## What the task requires
When a line in the records contains the string "profile", copy that line.

Stored dataset items:
##############################
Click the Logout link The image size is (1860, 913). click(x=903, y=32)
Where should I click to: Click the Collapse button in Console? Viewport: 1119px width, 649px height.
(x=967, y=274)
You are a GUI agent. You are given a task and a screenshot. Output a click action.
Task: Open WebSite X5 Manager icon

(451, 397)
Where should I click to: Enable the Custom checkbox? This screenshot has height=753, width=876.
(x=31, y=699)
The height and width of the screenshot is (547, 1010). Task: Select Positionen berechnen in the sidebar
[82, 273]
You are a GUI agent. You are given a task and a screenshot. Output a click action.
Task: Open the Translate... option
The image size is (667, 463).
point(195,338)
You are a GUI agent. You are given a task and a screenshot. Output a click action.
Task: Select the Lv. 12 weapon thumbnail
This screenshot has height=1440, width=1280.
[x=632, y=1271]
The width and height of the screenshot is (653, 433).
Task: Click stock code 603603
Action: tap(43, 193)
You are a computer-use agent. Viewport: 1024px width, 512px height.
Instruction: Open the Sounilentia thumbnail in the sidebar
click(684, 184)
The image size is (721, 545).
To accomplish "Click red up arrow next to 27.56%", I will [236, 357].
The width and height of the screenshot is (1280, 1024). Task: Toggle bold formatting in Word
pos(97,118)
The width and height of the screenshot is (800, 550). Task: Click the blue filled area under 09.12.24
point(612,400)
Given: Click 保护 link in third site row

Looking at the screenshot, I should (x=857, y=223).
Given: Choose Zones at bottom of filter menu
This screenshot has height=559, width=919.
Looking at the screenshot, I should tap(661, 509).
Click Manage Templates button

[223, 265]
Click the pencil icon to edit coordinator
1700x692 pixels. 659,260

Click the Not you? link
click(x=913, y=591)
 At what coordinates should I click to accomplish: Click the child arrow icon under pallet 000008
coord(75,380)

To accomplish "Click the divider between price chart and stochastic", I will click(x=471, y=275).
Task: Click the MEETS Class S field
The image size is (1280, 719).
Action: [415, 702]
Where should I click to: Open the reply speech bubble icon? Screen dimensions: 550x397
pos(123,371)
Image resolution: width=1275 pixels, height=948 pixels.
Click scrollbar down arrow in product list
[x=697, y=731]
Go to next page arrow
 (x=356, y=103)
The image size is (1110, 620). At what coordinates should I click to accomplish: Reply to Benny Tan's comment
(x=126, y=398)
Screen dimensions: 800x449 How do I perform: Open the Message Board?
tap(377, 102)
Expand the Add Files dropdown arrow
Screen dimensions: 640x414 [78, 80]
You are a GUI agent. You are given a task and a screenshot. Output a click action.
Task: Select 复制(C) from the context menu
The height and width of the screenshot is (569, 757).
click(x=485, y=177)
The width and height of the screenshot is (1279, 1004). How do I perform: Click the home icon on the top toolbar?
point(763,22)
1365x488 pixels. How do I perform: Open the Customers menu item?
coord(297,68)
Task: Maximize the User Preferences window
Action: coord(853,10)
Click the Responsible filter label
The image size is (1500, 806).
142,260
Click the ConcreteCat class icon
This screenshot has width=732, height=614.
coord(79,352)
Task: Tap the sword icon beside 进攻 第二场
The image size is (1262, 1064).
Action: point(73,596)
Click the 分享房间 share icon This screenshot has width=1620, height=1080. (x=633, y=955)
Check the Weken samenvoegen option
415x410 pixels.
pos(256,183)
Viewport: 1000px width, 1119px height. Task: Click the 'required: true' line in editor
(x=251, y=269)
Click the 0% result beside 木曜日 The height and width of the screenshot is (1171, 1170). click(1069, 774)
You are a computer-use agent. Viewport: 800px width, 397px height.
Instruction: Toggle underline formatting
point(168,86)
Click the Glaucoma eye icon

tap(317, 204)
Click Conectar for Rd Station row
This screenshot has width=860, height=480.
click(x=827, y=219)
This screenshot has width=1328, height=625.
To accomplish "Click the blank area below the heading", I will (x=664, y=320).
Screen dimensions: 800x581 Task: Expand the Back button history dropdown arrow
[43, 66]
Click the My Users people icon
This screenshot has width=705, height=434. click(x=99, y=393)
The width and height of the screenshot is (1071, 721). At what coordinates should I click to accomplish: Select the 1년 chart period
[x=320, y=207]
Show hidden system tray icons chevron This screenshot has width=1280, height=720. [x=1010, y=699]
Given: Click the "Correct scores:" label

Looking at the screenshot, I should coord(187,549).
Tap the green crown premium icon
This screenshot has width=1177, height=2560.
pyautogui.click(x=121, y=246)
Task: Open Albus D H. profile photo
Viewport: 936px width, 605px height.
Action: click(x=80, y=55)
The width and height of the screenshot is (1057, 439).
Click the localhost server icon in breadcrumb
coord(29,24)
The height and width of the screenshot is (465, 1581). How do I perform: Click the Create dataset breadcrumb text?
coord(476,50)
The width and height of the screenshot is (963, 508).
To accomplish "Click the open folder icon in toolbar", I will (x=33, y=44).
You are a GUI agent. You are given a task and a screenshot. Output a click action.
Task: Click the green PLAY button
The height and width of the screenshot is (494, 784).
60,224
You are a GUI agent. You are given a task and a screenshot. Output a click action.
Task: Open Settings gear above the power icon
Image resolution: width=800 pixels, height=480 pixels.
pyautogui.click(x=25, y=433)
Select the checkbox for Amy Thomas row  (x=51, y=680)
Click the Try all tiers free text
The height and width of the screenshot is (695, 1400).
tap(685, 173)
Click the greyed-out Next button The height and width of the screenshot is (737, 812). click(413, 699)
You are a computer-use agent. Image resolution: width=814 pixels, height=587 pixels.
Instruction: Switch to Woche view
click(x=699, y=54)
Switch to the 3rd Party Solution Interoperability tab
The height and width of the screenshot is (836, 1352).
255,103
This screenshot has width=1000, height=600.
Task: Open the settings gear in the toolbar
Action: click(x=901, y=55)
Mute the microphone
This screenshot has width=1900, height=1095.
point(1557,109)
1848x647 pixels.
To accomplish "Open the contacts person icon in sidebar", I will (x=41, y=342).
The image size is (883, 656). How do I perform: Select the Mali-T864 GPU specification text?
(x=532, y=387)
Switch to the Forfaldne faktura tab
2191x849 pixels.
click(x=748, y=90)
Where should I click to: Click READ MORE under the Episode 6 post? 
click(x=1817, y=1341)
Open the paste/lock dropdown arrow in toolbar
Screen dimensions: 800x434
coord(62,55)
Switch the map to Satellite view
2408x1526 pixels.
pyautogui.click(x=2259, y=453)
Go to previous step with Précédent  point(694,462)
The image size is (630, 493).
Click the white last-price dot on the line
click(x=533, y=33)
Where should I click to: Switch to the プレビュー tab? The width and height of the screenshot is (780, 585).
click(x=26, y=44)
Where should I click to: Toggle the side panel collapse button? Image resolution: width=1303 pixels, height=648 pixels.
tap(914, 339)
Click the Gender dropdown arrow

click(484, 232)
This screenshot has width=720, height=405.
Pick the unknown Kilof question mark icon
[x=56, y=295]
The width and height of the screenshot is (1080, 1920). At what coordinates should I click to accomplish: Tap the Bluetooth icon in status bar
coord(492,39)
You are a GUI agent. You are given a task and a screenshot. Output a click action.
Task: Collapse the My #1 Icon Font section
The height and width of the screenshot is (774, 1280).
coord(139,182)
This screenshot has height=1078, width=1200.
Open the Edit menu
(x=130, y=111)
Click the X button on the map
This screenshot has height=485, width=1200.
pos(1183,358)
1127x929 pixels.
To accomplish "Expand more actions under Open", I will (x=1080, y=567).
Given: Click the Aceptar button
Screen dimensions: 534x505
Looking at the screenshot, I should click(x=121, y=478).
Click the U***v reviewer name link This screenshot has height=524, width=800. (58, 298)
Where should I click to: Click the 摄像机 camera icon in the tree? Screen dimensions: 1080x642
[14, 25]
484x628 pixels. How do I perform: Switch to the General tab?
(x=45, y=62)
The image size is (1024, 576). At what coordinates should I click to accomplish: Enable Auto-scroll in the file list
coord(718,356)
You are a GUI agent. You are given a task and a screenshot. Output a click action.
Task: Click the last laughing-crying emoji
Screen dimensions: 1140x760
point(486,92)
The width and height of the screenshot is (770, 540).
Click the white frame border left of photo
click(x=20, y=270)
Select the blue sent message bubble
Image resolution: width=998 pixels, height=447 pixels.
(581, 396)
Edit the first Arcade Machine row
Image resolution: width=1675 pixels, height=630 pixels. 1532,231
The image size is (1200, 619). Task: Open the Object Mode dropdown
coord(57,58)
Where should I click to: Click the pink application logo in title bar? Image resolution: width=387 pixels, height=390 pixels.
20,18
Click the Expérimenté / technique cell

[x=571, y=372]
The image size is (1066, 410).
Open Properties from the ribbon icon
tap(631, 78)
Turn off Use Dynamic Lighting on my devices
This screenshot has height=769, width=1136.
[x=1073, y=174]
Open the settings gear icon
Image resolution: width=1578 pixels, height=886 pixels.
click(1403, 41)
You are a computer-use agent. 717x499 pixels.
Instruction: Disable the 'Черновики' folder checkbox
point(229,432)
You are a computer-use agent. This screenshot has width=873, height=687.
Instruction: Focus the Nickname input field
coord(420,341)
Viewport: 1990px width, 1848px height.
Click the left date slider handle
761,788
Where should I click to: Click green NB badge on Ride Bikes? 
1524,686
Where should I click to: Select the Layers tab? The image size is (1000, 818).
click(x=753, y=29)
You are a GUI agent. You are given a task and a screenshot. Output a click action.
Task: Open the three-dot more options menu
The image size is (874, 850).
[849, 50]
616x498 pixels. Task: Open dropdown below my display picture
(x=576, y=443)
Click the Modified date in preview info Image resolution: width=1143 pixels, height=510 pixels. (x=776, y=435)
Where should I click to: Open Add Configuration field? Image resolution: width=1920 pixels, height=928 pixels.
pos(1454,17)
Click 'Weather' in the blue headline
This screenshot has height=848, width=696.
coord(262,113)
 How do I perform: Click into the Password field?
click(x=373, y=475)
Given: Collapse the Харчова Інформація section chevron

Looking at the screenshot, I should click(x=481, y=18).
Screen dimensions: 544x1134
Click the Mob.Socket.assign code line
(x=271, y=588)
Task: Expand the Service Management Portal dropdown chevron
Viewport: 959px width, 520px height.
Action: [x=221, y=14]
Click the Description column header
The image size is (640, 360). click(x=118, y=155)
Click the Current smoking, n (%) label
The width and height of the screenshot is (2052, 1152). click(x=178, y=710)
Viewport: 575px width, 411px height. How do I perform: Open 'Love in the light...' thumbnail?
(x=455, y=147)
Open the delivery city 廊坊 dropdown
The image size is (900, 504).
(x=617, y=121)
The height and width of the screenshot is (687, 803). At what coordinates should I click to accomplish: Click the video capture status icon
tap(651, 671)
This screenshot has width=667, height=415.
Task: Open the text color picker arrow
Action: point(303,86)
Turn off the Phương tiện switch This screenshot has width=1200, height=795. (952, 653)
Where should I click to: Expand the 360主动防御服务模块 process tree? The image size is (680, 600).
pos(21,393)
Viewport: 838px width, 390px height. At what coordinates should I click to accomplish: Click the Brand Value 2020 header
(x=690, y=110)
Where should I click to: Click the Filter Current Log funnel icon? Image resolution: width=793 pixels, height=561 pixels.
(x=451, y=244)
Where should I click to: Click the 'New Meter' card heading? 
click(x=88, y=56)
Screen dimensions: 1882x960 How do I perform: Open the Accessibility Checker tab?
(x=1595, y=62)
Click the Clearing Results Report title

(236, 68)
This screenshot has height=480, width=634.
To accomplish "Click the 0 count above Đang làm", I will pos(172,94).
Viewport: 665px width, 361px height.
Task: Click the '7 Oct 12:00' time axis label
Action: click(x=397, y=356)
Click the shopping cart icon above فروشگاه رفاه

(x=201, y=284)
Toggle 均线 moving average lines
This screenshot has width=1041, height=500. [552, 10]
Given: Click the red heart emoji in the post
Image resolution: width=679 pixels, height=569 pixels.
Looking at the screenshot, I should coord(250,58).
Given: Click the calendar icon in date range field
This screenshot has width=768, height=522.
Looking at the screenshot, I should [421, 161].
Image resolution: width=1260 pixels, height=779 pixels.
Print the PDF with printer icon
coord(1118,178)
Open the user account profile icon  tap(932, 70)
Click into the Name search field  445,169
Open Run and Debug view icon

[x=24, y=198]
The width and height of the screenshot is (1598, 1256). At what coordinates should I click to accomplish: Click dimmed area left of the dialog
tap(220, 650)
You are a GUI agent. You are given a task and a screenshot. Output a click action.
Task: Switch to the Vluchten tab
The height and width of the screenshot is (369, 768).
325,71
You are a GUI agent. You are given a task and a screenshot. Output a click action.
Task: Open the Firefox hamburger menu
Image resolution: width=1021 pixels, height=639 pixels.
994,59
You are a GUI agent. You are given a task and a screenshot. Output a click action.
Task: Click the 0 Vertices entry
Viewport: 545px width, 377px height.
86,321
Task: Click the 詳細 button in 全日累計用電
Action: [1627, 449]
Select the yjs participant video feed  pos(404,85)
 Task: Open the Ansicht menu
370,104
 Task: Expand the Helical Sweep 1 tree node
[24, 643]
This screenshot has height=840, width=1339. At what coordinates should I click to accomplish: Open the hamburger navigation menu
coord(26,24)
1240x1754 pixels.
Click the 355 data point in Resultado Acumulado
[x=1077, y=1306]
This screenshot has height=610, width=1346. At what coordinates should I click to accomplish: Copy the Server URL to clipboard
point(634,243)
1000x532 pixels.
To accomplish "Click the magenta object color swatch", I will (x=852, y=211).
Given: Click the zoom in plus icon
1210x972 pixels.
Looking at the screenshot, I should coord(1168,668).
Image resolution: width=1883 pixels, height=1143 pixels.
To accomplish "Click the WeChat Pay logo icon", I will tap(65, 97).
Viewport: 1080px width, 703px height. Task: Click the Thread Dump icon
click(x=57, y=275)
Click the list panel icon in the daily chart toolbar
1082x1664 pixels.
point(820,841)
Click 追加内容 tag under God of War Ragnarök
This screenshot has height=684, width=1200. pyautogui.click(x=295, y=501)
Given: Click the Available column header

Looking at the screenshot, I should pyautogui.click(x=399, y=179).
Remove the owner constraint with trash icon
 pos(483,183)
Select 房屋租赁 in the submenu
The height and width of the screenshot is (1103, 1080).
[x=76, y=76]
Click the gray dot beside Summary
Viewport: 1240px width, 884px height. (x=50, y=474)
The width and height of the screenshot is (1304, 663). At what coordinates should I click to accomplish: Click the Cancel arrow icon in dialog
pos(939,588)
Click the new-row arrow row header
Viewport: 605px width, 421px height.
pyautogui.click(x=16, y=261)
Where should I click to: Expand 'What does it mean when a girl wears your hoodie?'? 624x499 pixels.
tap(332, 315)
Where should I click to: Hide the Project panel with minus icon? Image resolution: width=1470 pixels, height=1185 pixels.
##############################
## Final answer
Task: Open Albus D H. profile photo
Open the user account profile icon  tap(932, 70)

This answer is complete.